Saved data entries:
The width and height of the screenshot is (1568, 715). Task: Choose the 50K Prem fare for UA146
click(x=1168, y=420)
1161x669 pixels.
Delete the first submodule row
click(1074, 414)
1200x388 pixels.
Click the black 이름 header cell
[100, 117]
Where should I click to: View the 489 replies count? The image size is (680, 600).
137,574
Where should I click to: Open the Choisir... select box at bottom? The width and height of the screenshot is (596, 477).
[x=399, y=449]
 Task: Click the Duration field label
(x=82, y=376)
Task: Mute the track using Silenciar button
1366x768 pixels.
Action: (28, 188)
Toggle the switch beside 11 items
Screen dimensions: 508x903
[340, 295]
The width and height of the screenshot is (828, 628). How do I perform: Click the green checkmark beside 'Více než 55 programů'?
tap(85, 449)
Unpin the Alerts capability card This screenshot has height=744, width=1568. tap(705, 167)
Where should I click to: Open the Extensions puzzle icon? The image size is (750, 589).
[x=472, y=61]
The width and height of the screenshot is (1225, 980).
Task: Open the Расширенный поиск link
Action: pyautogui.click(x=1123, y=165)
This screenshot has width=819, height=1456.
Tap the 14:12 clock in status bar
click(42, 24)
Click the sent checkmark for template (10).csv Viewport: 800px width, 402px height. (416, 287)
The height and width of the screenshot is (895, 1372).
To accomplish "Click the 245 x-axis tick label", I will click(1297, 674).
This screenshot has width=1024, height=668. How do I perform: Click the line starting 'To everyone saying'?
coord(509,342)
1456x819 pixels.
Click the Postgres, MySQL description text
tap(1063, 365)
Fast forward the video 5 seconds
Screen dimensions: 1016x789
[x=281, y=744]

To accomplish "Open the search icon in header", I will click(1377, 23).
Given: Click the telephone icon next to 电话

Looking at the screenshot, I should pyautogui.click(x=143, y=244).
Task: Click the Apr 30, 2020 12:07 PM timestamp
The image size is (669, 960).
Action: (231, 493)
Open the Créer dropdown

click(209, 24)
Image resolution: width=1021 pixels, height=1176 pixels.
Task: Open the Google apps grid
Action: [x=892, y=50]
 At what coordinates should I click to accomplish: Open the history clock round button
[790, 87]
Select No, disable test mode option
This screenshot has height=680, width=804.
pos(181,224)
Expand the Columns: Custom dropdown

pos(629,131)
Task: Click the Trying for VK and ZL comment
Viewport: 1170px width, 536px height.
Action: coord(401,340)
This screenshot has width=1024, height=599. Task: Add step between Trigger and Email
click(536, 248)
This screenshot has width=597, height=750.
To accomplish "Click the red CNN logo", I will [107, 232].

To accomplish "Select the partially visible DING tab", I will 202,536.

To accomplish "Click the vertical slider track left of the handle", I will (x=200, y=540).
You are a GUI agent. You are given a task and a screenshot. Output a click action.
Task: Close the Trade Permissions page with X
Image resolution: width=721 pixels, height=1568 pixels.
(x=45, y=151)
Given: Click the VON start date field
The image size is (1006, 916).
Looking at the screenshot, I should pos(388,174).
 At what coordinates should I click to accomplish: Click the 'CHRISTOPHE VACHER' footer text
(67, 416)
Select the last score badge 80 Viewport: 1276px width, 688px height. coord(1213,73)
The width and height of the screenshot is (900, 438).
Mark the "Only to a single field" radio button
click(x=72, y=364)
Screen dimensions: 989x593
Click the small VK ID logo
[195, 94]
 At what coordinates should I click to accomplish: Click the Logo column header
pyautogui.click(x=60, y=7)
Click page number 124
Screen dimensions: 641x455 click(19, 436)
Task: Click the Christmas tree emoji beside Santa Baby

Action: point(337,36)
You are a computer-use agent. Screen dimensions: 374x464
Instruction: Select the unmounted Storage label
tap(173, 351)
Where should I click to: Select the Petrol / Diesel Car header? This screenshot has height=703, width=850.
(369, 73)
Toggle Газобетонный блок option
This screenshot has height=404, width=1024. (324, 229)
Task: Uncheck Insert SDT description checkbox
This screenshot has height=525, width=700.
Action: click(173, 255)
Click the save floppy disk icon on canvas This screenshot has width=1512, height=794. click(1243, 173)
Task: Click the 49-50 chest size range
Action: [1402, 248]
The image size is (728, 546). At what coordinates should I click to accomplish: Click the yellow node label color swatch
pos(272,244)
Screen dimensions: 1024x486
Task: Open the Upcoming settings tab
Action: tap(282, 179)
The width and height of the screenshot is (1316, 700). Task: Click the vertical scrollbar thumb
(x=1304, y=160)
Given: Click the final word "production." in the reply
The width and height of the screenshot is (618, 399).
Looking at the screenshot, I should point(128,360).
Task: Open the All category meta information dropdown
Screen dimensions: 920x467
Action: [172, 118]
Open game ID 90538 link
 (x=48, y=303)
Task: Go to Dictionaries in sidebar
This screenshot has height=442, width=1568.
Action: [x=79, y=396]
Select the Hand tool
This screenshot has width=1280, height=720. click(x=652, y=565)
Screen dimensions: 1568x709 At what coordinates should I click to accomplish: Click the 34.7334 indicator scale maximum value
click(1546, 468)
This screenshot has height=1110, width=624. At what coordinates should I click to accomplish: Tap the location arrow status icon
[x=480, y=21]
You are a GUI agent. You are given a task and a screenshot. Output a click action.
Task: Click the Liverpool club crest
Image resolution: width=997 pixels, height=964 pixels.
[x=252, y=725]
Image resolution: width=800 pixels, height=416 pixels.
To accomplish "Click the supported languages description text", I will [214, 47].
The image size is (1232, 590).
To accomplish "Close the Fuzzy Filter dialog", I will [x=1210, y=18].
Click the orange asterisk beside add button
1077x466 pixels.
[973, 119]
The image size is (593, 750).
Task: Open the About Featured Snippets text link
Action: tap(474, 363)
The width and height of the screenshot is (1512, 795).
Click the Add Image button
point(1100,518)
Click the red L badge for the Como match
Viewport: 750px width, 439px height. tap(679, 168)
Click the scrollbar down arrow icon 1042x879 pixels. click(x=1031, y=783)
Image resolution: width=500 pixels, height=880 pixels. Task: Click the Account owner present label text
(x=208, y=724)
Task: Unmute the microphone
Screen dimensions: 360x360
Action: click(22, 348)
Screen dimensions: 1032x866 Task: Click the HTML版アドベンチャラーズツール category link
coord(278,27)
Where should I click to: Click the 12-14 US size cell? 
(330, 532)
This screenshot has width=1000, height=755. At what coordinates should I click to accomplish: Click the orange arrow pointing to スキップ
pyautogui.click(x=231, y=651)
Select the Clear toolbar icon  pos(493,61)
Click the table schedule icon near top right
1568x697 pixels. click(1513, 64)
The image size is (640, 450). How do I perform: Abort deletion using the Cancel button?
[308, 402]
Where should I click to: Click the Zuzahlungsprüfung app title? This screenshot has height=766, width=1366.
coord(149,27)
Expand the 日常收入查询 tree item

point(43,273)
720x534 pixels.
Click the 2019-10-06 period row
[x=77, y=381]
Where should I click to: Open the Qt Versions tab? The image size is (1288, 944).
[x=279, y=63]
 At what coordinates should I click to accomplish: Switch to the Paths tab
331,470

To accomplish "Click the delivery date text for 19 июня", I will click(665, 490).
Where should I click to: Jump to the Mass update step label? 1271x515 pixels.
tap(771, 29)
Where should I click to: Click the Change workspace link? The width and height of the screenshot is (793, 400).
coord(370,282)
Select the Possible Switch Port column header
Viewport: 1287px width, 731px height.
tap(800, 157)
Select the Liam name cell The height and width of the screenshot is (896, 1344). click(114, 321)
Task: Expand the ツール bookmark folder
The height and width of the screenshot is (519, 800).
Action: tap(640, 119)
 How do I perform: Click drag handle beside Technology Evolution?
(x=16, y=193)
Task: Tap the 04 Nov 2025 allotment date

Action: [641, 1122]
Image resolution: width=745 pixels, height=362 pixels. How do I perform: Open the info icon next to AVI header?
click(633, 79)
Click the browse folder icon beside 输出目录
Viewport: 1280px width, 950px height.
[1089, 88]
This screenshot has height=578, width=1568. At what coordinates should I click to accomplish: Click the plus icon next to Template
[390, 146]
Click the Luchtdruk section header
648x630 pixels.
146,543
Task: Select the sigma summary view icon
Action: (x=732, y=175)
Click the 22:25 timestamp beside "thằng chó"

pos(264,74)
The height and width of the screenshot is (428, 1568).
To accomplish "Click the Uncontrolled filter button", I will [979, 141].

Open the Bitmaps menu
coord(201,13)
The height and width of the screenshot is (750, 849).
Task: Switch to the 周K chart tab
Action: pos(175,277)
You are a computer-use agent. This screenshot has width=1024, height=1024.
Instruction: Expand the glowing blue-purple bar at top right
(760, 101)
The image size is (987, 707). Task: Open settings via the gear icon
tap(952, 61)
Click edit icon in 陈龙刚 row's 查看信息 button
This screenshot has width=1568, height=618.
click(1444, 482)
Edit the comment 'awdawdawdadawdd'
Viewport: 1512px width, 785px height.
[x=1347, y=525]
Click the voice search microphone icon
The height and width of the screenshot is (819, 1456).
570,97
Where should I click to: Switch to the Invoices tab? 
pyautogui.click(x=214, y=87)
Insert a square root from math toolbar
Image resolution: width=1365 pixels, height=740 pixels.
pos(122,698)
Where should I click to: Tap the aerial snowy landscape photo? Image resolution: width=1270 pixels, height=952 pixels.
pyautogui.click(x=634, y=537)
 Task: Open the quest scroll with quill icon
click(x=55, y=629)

INSTRUCTIONS FOR THE TASK:
Among the lines of these entries, find those that contain "comment". Give their number and nothing else.

RESULT OF THE EXERCISE:
2